Not all PA school applicants are great writers. Many have a background in science, with more experience in academic rather than autobiographical writing.
All applicants, however, are required to write a personal statement as part of the PA school application process. If you’re not someone who loves the idea of writing about yourself in a personal essay, it helps to have a process to use as a guide.
In this post, we will walk through the most important steps to take after you have created the first draft of your personal statement.
Following this process will not create any additional work for you, but it will take some patience and willingness to be a little vulnerable.
Step 1 - Accept the limitations of a first draft
The first draft of your personal essay will be awful. Accept this. The first draft of nearly everything is terrible.
The point of a first draft is to bring together the main elements of the story of your journey to PA school. It is an expansion of your essay outline, and it should be rough.

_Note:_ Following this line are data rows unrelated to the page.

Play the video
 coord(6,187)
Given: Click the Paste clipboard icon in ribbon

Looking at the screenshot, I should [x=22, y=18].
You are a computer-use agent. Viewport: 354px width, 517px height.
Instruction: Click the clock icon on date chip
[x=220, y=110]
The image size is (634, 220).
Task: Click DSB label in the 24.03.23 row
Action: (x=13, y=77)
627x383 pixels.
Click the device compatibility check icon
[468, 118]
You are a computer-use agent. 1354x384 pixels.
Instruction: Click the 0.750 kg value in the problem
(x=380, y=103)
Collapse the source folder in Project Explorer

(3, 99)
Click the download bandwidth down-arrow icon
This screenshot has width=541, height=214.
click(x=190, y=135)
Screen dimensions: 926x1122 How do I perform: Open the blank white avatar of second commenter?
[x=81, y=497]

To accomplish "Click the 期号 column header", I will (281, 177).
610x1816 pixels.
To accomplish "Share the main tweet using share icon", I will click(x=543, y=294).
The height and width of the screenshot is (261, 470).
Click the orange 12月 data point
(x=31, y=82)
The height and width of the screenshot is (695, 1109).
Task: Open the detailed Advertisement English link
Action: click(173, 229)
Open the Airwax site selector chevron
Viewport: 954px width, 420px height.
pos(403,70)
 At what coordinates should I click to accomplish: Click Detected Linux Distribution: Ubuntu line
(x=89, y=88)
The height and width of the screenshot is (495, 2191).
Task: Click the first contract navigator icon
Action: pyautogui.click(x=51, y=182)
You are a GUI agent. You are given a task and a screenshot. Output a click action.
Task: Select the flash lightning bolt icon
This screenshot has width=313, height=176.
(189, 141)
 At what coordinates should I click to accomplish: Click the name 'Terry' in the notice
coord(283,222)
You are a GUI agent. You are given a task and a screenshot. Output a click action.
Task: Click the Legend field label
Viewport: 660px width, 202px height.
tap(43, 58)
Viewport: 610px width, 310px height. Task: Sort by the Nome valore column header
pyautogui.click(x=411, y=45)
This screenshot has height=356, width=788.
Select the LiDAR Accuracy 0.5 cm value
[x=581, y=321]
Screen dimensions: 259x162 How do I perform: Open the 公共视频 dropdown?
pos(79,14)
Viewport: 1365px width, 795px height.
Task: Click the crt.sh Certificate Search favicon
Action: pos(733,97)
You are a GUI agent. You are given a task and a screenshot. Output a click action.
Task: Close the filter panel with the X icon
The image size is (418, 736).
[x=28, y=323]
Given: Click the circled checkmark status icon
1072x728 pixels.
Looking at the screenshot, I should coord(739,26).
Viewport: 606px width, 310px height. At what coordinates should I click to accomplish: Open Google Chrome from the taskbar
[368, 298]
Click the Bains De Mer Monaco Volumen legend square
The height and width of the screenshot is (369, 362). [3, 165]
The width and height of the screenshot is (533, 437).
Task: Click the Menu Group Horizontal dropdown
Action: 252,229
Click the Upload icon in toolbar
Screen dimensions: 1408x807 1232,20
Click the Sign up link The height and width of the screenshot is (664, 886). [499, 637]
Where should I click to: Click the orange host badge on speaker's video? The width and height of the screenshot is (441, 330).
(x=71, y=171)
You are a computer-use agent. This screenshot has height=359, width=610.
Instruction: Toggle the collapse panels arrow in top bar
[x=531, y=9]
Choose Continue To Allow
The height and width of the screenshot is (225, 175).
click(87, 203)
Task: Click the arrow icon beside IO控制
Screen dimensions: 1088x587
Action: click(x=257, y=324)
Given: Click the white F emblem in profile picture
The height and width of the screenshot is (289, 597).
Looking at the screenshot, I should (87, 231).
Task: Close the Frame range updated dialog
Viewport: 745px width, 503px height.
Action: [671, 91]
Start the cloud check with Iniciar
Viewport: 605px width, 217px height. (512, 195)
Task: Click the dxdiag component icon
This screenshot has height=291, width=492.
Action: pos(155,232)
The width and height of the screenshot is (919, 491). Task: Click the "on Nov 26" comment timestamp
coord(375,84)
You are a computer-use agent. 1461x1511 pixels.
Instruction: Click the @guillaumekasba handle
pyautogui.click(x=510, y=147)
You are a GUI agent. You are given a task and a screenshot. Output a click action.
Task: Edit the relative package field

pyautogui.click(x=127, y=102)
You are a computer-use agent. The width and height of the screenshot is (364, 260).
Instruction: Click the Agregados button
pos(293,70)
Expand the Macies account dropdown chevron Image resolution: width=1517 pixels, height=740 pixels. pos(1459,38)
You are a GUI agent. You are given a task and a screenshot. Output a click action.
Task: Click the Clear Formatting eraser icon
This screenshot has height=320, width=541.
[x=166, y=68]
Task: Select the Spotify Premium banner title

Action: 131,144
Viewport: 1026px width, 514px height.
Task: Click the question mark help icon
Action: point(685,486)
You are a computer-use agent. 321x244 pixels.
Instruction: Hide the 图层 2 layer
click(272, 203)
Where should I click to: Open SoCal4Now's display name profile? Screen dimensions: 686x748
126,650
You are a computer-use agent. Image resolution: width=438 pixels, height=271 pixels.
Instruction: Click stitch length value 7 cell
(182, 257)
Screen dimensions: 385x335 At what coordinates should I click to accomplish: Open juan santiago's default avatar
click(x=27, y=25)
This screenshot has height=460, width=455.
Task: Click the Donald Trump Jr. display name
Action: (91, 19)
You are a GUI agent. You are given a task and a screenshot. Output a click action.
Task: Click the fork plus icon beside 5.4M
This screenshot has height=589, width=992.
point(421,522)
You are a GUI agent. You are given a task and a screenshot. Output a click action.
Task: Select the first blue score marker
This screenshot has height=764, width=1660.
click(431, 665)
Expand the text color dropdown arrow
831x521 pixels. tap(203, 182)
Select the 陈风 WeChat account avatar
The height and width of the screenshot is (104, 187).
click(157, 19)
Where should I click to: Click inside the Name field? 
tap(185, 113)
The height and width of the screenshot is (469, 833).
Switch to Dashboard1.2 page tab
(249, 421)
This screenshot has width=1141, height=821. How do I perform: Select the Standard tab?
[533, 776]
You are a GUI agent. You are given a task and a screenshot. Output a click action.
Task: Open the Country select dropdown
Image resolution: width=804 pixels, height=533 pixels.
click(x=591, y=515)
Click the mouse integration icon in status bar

While the first draft is not about perfection, there are some goals that it should meet.
1. It should be close to the 5000 character limit required by CASPA. It can be less, but more than 6500 characters will be difficult to pare down.
2. The flow should be set. Typically, the topics in an essay will follow a timeline of your pre-PA journey. You may choose to do this differently, but the order of what you want to cover should be set in your outline and developed in your first draft. Rearranging large sections will be more troublesome in future drafts, so decide on the flow early on.
Avoid the urge to work on improving your essay on the same day that you write your first draft. Having some time between drafts will improve the quality of your personal statement and decrease frustrations you may have with it.
Time will also allow you to implement the next step.
Step 2 - Ask for a personal statement review
Have someone review your first draft. Yes, your first, rough, possibly embarrassing draft. Do not wait until you have a final product.
It may be a bit intimidating to let someone see your unfinished work, especially when you know it is not your best, but being a little vulnerable will help you in the end.
It is much easier to accept feedback when you know your essay needs work. It will also be easier for reviewers to be honest with you if they know you are in the early stages of writing.
Along these lines, be selective with who you ask.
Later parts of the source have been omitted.